SELECTED EXTRACT Block Start
USAID Timor-Leste
Small Grants Program
Program Highlights Archive

Emergency Relief Keeps Displaced Residents Safe and Well
(21 June 2006)


The campus at Don Bosco school in the western suburbs of Dili usually hosts a couple of hundred students and faculty in its classrooms and gymnasium. Now it shelters more than 12,000 of the capital's residents who were displaced after the recent civil disturbances. To help stabilize and improve conditions, USAID partner Catholic Relief Services (CRS) is working with camp organizers and Don Bosco officials, offering expert advice in camp management and providing a range of vital supplies to residents.

The primary focus of CRS's work at Don Bosco is on health. CRS has already delivered 2,200 mosquito nets to all the families with children and is planning new strategies to combat mosquito-borne diseases such as malaria and dengue fever. Residents at several camps are also using CRS hygiene kits and learning better hygiene skills. Don Bosco School headmaster, and now camp coordinator, Brother Adriano de Jesus is working with CRS staff to organize clean-up crews and water monitors who use CRS-supplied cleaning equipment. CRS has also identified 12 nurses among the camp's residents who will soon be working with CRS to delivery basic health services to the camp.

"The support provided by CRS is essential," says Brother Adriano. "It needs to continue in order to maintain the health of the all the children and the other residents we have here." New USAID funding ensures that CRS's work will continue at Don Bosco and other camps. Currently CRS is supporting all 35 camps for displaced people in Dili and another 5 camps in Baucau, Timor-Leste's second largest city located 120 km east of Dili. CRS also helps managers at several camps with food distribution, health education, and security.

"This will require a long-term healing process," explains Jessica Pearl, head of CRS. "Full reintegration is not going to happen overnight. Even if we see a stable, secure situation for two weeks, it will take a long time for everyone to feel secure enough to go home again. On the other hand, we don't want to set things up in a way that indicates that the camps are providing long-term living accommodations."

USAID is funding these vital CRS activities through its Office of Foreign Disaster Assistance and through the USAID Timor-Leste Small Grants Program. This support ensures that emergency supplies and expertise reach those in need in Timor-Leste. It is an integral part of USAID's strategic objective to improve the health of the country's people, particularly women and children at greatest risk.
SELECTED EXTRACT Block End
EXCERPTED RECORDS Block Start
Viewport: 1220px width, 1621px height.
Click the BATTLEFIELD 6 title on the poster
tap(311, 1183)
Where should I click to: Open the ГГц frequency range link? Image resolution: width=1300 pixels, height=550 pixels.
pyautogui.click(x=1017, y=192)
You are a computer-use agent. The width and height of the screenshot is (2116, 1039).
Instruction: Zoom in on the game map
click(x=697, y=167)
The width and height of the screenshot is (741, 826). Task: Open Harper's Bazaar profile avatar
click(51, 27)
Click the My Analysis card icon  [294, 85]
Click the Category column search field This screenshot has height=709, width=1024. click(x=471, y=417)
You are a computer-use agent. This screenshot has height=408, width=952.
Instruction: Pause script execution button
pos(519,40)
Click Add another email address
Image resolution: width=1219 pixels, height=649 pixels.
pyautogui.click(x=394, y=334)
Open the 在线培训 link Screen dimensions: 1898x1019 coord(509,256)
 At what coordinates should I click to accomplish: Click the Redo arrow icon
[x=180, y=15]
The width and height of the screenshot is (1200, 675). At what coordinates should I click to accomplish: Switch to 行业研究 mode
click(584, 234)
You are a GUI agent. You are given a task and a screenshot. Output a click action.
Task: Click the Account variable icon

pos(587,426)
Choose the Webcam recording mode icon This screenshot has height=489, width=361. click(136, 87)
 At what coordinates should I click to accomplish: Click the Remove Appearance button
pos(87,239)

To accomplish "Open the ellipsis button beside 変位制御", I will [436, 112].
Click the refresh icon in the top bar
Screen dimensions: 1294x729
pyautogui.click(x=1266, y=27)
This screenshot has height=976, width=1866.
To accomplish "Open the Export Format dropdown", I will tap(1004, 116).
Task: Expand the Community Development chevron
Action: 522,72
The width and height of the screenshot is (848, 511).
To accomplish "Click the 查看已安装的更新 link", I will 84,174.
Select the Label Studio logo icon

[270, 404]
EXCERPTED RECORDS Block End
== PROBLEM DESCRIPTION ==
According to the Don Bosco camp relief article, how many mosquito nets has CRS already delivered? You can set the rows aside, since none of them is needed here.

== RESPONSE AREA ==
2,200 mosquito nets.